EXCLUSIVE: La Haine filmmaker Mathieu Kassovitz is returning to the director’s chair to make English-language passion project The Big War, which will mark the first movie he has helmed in 13 years.
“This is a project I’ve been working on for twenty years,” Kassovitz explained about the live action-animation hybrid project, which he has scripted with The Nightmare Before Christmas, Corpse Bride and Edward Scissorhands scribe Caroline Thompson.
“It is inspired by cult French graphic novel La Bete Est Morte, which was written during the Second World War,” says the Frenchman, also known for starring in movies including Amélie and Munich and hit TV series Le Bureau Des Legendes. “It reimagines that war as enacted by animals. The Nazis are the wolves who go after the ‘vermin’ — the rabbits — who represent the war’s victims. The story focuses on two rabbits who go after their family who have been taken away and on their journey they discover adventures and more rabbits who join their cause.”
“It’s a heartfelt, lovely story,” scribe Thompson told us. “We’ve been passing it between ourselves for quite a while. Mathieu is a wonderful person to work with and this has nudged me back into writing.”
The project now has fresh impetus with producer and animation specialist Aton Soumache aboard. Soumache is best known for big-budget animated projects such as The Little Prince and Miraculous: Ladybug & Cat Noir, the Movie.
“I’m shooting the movie with real locations and set-pieces and then the animal characters will be dropped in, so I’ll be shooting a movie that will be delivered to the animators,” says Kassovitz.
“We’re now in the design phase and looking for financiers and want to start production by the end of the year. We will have a budget in the $30M range and we’re in discussions with American and British actors whose names I can’t reveal just yet.” Kassovitz himself will also have a role in the movie.

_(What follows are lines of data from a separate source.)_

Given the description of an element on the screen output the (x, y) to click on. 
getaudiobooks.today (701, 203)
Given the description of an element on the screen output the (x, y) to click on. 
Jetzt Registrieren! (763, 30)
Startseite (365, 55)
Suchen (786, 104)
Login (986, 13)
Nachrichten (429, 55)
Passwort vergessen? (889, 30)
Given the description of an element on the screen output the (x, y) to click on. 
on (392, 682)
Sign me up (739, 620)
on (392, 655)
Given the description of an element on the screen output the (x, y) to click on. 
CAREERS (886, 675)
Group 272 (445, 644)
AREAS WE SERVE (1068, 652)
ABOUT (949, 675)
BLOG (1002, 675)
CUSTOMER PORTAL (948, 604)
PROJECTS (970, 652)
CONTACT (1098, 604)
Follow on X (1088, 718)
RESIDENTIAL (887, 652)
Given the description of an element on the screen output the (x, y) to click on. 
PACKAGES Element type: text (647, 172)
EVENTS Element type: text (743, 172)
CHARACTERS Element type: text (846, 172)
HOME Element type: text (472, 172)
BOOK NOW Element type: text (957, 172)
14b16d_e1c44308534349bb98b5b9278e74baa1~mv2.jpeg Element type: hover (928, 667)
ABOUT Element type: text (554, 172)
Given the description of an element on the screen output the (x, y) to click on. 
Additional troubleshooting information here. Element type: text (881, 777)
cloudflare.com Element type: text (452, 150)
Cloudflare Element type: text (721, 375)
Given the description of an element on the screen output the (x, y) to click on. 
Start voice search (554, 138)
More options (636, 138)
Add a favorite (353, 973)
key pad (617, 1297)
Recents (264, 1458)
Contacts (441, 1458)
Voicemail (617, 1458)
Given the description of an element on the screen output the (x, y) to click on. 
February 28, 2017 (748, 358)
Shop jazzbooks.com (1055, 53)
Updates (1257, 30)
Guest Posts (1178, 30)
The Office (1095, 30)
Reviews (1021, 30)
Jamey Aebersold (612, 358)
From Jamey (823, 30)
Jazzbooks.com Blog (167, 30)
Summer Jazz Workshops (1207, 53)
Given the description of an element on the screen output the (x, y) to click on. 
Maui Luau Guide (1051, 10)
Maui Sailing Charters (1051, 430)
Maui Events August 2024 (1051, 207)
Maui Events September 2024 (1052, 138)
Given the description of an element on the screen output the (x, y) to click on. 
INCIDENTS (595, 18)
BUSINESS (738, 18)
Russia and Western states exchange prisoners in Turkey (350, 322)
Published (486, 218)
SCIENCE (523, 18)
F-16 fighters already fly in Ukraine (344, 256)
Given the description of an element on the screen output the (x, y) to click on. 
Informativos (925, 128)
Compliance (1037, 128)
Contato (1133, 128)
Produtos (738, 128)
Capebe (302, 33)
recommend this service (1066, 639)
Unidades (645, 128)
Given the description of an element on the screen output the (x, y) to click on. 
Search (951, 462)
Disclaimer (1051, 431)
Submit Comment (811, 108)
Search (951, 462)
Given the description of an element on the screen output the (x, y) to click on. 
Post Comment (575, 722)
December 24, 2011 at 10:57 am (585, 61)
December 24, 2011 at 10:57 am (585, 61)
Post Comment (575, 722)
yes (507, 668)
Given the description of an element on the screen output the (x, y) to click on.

While there is no seller attached at present, it’s possible that one becomes attached for the Cannes market next month.
The project will be Kassovitz’s third English-language film after Gothika and Babylon A.D. His last directorial outing was 2011 French action-drama Rebellion.
The three-time César winner was involved in a bad motorcycle accident last year but is now fighting fit and energetically working on two projects: The Big War, and a stage musical version of his classic 1995 film La Haine, which is due to open later this year in Paris.
Of the latter, Kassovitz says: “We already have deals in place to sell the show in the UK and U.S.”
Upcoming Kassovitz is among the ensemble cast in Terrence Malick’s long-in-the-works Biblical drama The Way Of The Wind, which filmed back in 2019. Like most of us, Kassovitz is in the dark as to the film’s release schedule. “This is Terrence Malick,” he laughs. “I have heard rumors but at the same time it doesn’t feel imminent. When we shot, Terrence filmed around five hours a day of usable film so it takes years and multiple editors to see everything. I don’t even know if I’ll be in it in the end.”